20 minutes into the Confederations Cup match between Mexico and Portugal, with either side yet to break through, Portugal appeared to score the game’s first goal with Pepe blasting home a half-volley.
After a moment or two of confusion, the referees took a second look, and 53 seconds after the ball hit the back of the net, the goal had been wiped off, with replays showing as many as four Portuguese players offside on the initial delivery into the box.
And the internet, for some reason, hated it.
That’s just a tiny snapshot. The amount of people who chimed in on social media to denounce Video Assistant Refereeing utterly blew me away. I respect the opinions of something new and scary and different, but I vehemently disagree.
Getting as many calls on the field right as possible is paramount.
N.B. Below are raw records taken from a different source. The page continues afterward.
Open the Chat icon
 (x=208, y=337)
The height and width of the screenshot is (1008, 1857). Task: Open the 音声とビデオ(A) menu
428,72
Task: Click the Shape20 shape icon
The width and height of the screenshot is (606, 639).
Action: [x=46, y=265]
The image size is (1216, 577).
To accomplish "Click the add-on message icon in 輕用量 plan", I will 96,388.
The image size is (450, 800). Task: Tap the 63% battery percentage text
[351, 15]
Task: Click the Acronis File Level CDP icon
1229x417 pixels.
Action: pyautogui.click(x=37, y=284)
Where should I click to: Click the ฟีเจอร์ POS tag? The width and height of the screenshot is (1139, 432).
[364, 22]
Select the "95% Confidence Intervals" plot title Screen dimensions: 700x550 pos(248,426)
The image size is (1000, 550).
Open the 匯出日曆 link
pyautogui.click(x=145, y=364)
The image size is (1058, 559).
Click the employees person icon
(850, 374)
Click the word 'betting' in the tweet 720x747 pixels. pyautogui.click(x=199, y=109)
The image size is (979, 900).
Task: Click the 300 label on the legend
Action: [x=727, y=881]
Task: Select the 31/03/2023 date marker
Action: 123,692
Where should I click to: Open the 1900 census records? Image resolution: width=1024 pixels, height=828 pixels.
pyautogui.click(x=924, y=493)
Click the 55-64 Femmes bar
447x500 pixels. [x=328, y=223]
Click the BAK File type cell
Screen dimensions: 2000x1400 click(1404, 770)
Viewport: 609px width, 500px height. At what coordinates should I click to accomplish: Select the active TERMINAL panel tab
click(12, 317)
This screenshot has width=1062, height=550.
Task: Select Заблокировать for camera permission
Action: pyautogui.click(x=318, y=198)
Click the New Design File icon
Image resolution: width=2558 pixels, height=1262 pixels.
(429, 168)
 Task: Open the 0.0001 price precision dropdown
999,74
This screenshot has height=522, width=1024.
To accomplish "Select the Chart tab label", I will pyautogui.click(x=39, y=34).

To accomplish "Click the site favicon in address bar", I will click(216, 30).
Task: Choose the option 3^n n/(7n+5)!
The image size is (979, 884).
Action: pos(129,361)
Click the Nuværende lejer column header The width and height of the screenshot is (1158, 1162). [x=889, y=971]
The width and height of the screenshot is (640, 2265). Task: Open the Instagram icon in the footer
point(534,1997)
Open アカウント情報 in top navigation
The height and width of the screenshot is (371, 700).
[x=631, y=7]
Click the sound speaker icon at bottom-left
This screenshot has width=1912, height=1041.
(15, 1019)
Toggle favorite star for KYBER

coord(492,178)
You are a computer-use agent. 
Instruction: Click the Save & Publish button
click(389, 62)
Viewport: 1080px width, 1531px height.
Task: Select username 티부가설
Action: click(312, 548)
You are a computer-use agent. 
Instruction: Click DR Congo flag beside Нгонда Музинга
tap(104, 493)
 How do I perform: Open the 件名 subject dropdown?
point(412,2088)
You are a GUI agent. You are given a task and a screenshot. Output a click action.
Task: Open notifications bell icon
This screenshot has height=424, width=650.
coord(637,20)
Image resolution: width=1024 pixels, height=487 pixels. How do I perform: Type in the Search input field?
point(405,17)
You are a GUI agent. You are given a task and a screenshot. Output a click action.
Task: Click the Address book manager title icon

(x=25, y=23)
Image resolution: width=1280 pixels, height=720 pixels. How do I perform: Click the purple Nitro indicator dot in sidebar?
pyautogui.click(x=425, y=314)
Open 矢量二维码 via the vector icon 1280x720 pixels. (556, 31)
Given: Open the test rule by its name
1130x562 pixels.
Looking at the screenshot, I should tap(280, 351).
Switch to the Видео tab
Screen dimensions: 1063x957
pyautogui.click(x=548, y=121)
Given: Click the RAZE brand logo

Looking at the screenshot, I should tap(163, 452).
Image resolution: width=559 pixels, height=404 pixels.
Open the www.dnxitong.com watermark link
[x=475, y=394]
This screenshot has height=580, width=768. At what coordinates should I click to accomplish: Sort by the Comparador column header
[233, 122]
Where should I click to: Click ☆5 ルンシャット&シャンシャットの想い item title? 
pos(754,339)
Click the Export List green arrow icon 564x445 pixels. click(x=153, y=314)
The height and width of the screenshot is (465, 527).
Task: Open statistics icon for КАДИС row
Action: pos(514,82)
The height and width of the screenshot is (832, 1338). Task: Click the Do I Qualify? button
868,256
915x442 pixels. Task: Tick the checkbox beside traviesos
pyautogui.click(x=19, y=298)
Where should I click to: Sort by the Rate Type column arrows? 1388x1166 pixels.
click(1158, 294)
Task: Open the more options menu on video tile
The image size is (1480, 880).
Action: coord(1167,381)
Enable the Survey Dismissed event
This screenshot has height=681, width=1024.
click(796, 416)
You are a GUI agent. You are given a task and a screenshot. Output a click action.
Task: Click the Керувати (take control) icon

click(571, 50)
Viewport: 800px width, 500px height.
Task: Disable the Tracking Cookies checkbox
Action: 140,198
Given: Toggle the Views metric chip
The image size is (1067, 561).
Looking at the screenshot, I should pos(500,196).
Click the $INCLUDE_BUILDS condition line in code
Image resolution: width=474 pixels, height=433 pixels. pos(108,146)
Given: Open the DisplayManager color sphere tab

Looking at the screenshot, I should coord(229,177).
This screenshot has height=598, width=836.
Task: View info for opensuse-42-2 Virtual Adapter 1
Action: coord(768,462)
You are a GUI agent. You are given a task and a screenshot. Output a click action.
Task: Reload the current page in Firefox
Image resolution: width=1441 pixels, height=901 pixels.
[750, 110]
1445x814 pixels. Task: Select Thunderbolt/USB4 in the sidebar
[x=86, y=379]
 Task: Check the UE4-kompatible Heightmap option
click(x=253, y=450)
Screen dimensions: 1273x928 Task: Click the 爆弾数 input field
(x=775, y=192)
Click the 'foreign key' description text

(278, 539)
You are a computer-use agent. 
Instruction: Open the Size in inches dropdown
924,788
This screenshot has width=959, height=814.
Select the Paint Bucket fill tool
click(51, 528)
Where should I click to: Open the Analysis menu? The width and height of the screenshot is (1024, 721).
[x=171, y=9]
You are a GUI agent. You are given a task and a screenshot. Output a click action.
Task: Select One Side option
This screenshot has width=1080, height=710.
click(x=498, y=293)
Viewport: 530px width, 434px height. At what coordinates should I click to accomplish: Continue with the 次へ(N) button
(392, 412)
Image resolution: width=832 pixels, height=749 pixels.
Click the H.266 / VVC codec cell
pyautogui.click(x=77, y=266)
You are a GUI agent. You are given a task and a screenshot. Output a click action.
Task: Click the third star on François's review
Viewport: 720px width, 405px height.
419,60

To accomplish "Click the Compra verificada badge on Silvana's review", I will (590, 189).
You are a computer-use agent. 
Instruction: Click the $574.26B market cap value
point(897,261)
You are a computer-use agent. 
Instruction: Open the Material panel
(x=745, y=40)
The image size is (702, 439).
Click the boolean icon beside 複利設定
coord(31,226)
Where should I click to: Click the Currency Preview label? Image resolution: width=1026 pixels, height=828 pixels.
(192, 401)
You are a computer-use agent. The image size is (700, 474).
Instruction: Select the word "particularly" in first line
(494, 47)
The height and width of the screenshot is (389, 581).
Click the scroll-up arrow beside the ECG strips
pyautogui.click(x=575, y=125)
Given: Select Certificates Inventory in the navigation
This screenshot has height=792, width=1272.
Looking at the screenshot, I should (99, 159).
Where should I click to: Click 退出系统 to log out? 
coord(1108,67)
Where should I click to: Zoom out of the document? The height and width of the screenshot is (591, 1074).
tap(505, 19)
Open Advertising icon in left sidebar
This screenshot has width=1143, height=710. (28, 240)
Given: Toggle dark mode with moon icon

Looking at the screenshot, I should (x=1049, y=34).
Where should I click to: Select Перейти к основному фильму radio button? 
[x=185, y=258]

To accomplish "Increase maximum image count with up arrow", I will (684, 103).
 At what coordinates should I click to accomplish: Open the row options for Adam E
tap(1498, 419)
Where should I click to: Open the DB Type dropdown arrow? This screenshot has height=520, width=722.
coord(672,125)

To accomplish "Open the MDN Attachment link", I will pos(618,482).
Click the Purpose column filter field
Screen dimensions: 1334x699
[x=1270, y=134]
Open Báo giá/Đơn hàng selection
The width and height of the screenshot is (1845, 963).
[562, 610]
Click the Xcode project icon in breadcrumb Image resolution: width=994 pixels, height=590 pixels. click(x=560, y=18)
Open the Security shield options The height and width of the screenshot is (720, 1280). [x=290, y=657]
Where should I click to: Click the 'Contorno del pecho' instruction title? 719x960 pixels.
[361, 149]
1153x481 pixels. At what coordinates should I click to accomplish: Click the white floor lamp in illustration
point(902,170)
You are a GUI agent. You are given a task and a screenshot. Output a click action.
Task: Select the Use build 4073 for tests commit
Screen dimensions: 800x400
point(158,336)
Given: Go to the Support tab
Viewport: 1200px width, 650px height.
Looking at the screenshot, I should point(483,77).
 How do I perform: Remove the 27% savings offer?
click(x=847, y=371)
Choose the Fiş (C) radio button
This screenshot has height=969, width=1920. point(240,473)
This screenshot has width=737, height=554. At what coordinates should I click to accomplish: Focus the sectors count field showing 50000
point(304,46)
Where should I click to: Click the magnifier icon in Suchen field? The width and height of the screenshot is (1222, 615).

I completely understand those who are afraid that VAR will destroy the pace of play, but when applied correctly – as it was in the Portugal/Mexico game – it can only improve the game.
Let’s review the scenario:
Some people were confused for 30 seconds.
The call was reversed and play continued.
So what was truly lost here? Portugal had their celebration cut short, and 30 seconds or so came off the board.
In return, we got the call correct. What is the problem? This seems to be a best-case-scenario result, and yet it sparked a vicious debate.
For those who believe that the loss of bad refereeing somehow makes the game worse, that’s an opinion that would disqualify such an individual from complaining about bad refereeing ever again.
If the human element results in bad refereeing decisions – which it has for decades and will continue to do so because referees aren’t perfect – why not make use of available technology at our fingertips?
And if you deny such a luxury, how can that same person then go and whine when a referee errs in the future?
Fans can either take bad refereeing or replay, trying for a perfect world without both is a pipe dream. Given the low standard of refereeing of late and the higher degree of scrutiny, turning down the chance to correct the truly poor decisions would set the game back years.
If VAR significantly slows down the game, I can understand the vitriol.
Soccer is a game where flow and continuity is paramount, that is not up for discussion. Video replay in Major League Baseball and the National Football League have taken years to streamline, and MLB review is still brutally slow (On that note, I admit the late review of Portugal’s second goal was tiresome and useless, and the “every goal needs to be checked” part needs to go).
But if VAR is used as displayed in the Portugal/Mexico game I’m all for it, because at the end of the day, getting the call right is what this is all about, and it will make the game of soccer better from top to bottom.